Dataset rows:
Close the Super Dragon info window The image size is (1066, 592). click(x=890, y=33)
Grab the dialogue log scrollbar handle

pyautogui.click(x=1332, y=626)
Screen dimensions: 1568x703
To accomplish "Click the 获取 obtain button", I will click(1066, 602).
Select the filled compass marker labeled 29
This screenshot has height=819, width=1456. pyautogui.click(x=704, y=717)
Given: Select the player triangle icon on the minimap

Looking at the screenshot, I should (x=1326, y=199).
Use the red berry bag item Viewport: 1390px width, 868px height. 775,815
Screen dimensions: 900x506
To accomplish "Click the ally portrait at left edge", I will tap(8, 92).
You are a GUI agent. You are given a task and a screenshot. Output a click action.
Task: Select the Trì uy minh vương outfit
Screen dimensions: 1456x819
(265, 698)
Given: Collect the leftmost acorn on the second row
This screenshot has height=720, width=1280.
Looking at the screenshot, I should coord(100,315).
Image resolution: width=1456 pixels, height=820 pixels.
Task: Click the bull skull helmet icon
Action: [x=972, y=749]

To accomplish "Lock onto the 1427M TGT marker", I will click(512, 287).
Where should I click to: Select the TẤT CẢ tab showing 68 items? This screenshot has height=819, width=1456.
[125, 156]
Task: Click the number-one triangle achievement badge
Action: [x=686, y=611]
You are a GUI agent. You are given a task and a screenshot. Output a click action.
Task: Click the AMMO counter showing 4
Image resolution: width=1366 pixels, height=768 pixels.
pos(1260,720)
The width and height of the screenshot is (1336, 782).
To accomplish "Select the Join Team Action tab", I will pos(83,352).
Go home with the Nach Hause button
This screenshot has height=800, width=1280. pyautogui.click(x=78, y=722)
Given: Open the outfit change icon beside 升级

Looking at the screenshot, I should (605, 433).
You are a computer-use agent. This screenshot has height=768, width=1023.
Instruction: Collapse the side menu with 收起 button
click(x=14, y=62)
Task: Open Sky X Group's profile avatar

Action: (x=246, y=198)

§ GOAL OF THE EXERCISE
Could you convert the rows above into a JSON list of strings, one string per line, leaving out the blank lines?

§ SOLUTION BELOW
[
  "Close the Super Dragon info window The image size is (1066, 592). click(x=890, y=33)",
  "Grab the dialogue log scrollbar handle",
  "pyautogui.click(x=1332, y=626)",
  "Screen dimensions: 1568x703",
  "To accomplish \"Click the 获取 obtain button\", I will click(1066, 602).",
  "Select the filled compass marker labeled 29",
  "This screenshot has height=819, width=1456. pyautogui.click(x=704, y=717)",
  "Given: Select the player triangle icon on the minimap",
  "Looking at the screenshot, I should (x=1326, y=199).",
  "Use the red berry bag item Viewport: 1390px width, 868px height. 775,815",
  "Screen dimensions: 900x506",
  "To accomplish \"Click the ally portrait at left edge\", I will tap(8, 92).",
  "You are a GUI agent. You are given a task and a screenshot. Output a click action.",
  "Task: Select the Trì uy minh vương outfit",
  "Screen dimensions: 1456x819",
  "(265, 698)",
  "Given: Collect the leftmost acorn on the second row",
  "This screenshot has height=720, width=1280.",
  "Looking at the screenshot, I should coord(100,315).",
  "Image resolution: width=1456 pixels, height=820 pixels.",
  "Task: Click the bull skull helmet icon",
  "Action: [x=972, y=749]",
  "To accomplish \"Lock onto the 1427M TGT marker\", I will click(512, 287).",
  "Where should I click to: Select the TẤT CẢ tab showing 68 items? This screenshot has height=819, width=1456.",
  "[125, 156]",
  "Task: Click the number-one triangle achievement badge",
  "Action: [x=686, y=611]",
  "You are a GUI agent. You are given a task and a screenshot. Output a click action.",
  "Task: Click the AMMO counter showing 4",
  "Image resolution: width=1366 pixels, height=768 pixels.",
  "pos(1260,720)",
  "The width and height of the screenshot is (1336, 782).",
  "To accomplish \"Select the Join Team Action tab\", I will pos(83,352).",
  "Go home with the Nach Hause button",
  "This screenshot has height=800, width=1280. pyautogui.click(x=78, y=722)",
  "Given: Open the outfit change icon beside 升级",
  "Looking at the screenshot, I should (605, 433).",
  "You are a computer-use agent. This screenshot has height=768, width=1023.",
  "Instruction: Collapse the side menu with 收起 button",
  "click(x=14, y=62)",
  "Task: Open Sky X Group's profile avatar",
  "Action: (x=246, y=198)"
]